PROBLEM DESCRIPTION »
The output is the lines below from the one with "Screenshot is 669x2576." through the one with "Car Reviews (230, 1169)", both included, printed exactly and with no other line.

Items from a dataset
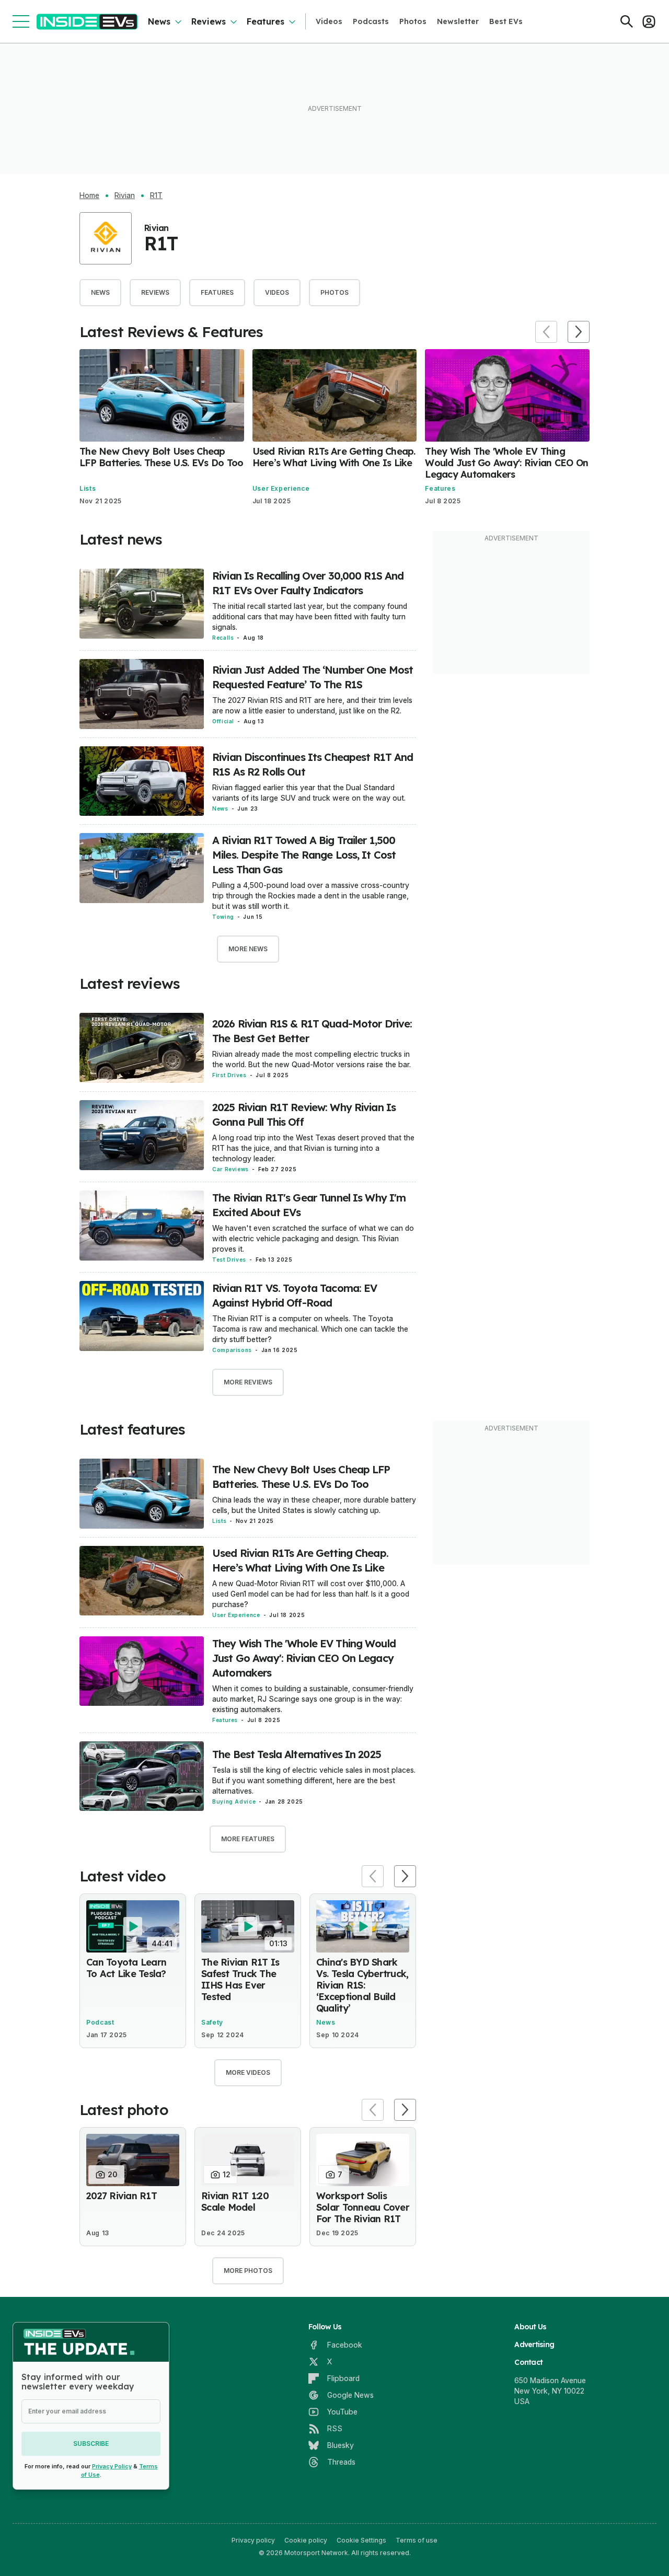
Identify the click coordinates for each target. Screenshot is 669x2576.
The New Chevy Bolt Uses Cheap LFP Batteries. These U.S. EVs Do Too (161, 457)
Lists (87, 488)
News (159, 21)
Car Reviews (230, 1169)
* * *
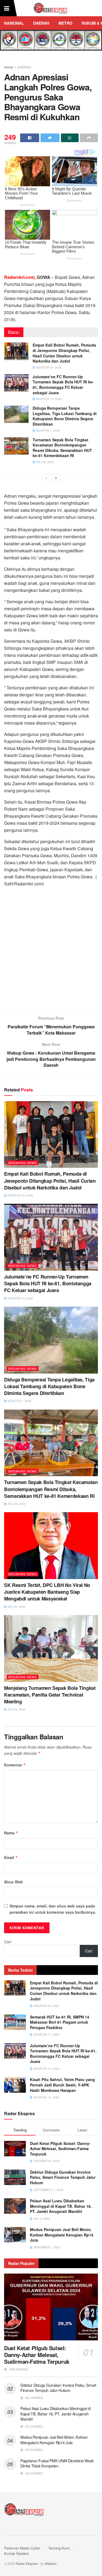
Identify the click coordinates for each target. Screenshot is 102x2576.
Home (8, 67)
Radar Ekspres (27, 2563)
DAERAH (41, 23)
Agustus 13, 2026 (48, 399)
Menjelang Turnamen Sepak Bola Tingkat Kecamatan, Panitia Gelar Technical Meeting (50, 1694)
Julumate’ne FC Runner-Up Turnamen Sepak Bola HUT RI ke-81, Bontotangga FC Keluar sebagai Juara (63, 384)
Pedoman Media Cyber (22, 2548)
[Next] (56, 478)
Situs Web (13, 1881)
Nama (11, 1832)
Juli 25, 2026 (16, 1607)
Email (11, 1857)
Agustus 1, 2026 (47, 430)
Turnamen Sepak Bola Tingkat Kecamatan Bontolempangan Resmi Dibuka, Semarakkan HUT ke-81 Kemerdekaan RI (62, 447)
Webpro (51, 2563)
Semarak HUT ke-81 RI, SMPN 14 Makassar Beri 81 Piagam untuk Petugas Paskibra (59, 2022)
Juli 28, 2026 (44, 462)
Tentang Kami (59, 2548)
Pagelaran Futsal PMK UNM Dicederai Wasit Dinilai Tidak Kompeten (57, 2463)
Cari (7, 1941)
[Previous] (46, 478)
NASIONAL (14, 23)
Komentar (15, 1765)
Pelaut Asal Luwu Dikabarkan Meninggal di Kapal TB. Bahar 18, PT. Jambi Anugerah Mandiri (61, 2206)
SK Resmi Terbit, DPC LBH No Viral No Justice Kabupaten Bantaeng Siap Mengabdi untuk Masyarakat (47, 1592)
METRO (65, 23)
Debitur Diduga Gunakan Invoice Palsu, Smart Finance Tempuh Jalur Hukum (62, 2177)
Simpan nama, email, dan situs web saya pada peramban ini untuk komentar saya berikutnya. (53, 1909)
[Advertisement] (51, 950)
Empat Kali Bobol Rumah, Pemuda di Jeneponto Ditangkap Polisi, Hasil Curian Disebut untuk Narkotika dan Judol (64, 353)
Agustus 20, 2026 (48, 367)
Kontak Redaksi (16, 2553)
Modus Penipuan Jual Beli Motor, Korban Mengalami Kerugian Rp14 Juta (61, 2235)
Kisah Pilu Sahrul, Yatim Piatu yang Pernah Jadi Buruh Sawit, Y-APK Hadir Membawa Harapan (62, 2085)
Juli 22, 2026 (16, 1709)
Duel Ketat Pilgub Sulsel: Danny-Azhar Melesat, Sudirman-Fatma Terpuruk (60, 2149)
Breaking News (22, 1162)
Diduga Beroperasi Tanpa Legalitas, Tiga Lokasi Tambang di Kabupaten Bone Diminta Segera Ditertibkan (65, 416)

REPLY »
Identify the click coordinates for each target. Screenshot is 669x2576.
The New Chevy Bolt Uses Cheap LFP Batteries. These U.S. EVs Do Too (161, 457)
Lists (87, 488)
News (159, 21)
Car Reviews (230, 1169)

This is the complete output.